## TO DO
a: According to the article about Cartoon Crossroads Columbus, what event was the festival a successor to?
b: List the venues that the article about Cartoon Crossroads Columbus names as sites for festival events.
c: Extend the article about Cartoon Crossroads Columbus from its final sentence.

## SOURCE EXTRACT
What to Expect at Cartoon Crossroads Columbus

Forget "Cbus" or even"Arch City." Why not "Toontown" as a nickname for Columbus?
Don't laugh-cartoonists Milton Caniff, Billy Ireland and James Thurber are among those who were born, bred or employed in Columbus.
Area arts institutions trumpet the city's funny-papers heritage. "We have the Thurber House and the [Columbus Museum of Art] bringing in a graphic novelist in residence," says Jeff Smith, the Columbus cartoonist of Bone. "And the [museum] was the first in the country to display all of R. Crumb's 'Genesis'-every single page in sequential order around, like, five galleries."
The city's rich cartooning resources will be tapped during Cartoon Crossroads Columbus, a festival of which Smith is president and artistic director.
From Oct. 1 to 3, events are scheduled at a variety of venues, including the Billy Ireland Cartoon Library & Museum, the Columbus College of Art and Design and the Wexner Center for the Arts.
The festival is a successor to the much-smaller Festival of Cartoon Art, a triennial affair the Billy Ireland museum hosted from 1983 to 2013.

## PROVIDED INFORMATION

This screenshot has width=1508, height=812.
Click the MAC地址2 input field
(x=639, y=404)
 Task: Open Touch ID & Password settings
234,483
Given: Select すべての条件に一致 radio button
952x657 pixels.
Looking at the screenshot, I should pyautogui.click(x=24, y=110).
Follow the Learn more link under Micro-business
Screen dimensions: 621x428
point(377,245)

## WRITTEN ANSWERS
a: The Festival of Cartoon Art, a triennial event that the Billy Ireland museum hosted from 1983 to 2013.

b: The Billy Ireland Cartoon Library & Museum, the Columbus College of Art and Design, and the Wexner Center for the Arts.

c:
"While attendees appreciated the intimate nature of the experience, we regretted that more of the local community couldn't participate," says Jenny Robb, curator at the Billy Ireland museum.
Smith and Robb, along with Billy Ireland museum founding curator Lucy Shelton Caswell, hatched plans for a more ambitious and inclusive comics-centric event, patterned after European festivals Smith has attended over the years.
The festival will get underway Oct. 1 at the Wexner Center, which will screen animated cartoons from the Walter Lantz Studio. If the studio's name is unfamiliar, its handiwork is not: Starring in its cartoons are Woody Woodpecker and Oswald the Lucky Rabbit, among others.
On Oct. 2, the Wexner Center will also be the setting of chats with notable cartoonists: Jeff Lemire and Bill Griffith will be on tap during the afternoon, while Smith will confab with Kate Beaton and Craig Thompson at the Mershon Auditorium in the evening.
Also on Oct. 2, cartoonists of all experience levels will want to make their way to the Billy Ireland museum, which will present workshops, Robb says, "aimed at helping professional and aspiring cartoonists develop the artistic and business skills they need to succeed."
The Cultural Arts Center will be taken over by cartoonists and fans alike Oct. 3, during a seven-hour comics expo.
For the festival's finale on Oct. 3, Smith will again play emcee-this time at CCAD, where he will interview married comics couple Art Spiegelman (whose graphic novel "Maus" won a Pulitzer Prize) and Francoise Mouly (whose comics magazine Raw was co-edited by Spiegelman).
"We're going to have a big talk onstage with Art and Francoise, and talk about the transformative work that they created," Smith says.
An even more ambitious festival next year is promised, which is only fitting given the city's unique legacy.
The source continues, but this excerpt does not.